▶ [Raw data]:
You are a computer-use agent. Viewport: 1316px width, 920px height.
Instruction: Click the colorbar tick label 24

--

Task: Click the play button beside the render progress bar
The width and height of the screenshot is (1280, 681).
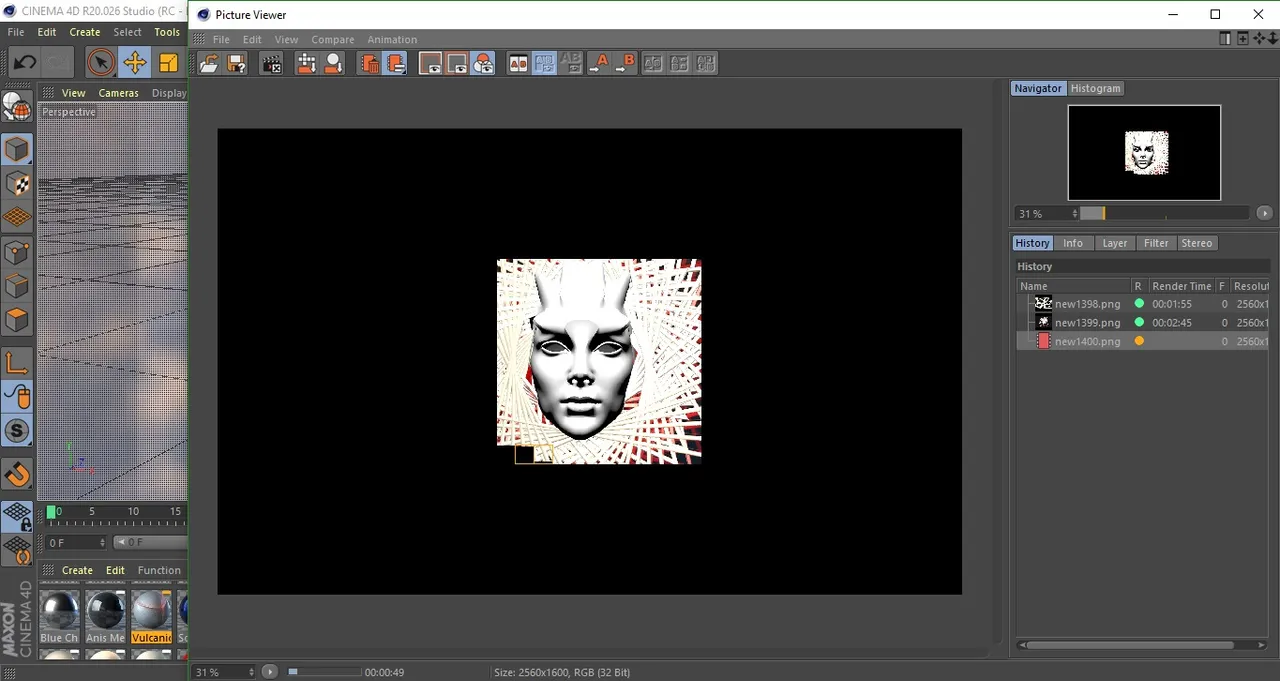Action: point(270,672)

---

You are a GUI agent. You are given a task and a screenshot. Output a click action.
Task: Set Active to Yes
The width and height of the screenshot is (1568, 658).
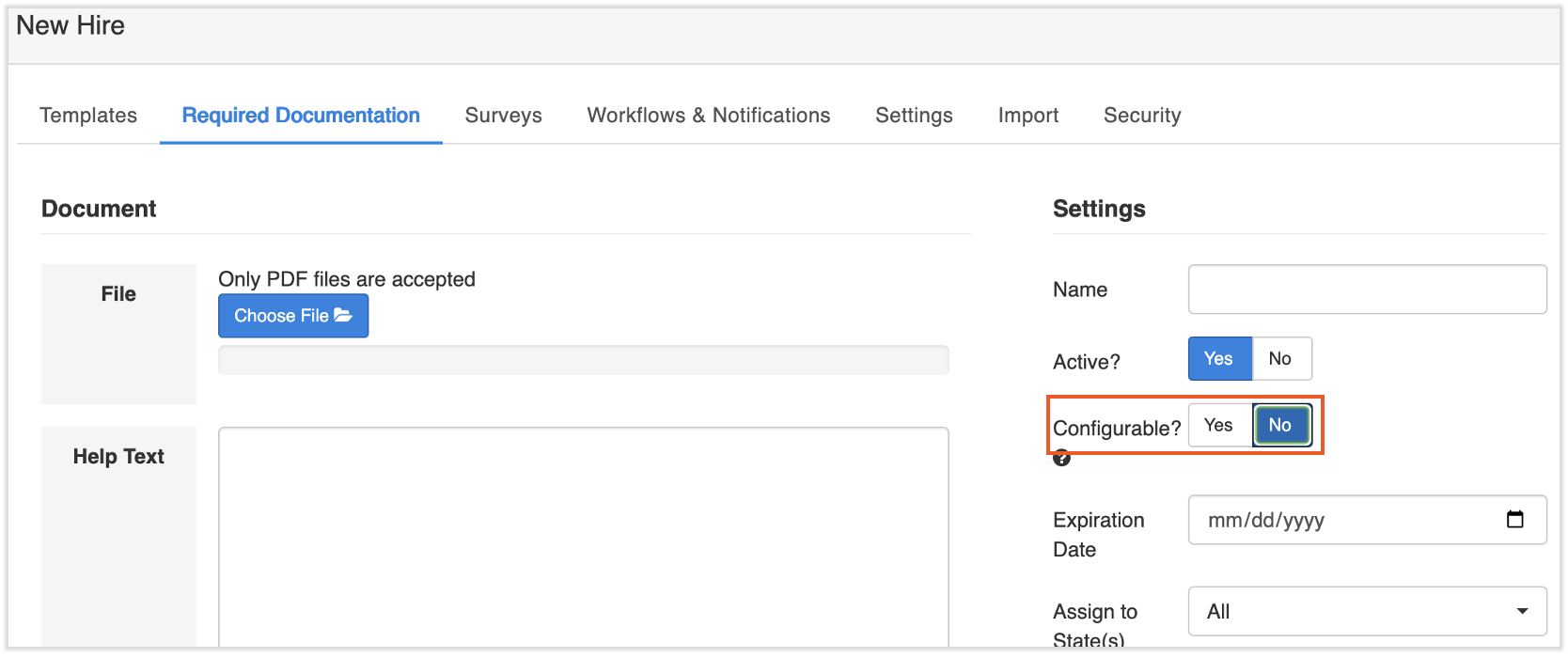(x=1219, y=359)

▶ [The task]:
From the entries, give the number of lines where the string "agent" is found, and nothing else.

▶ [Output below]:
2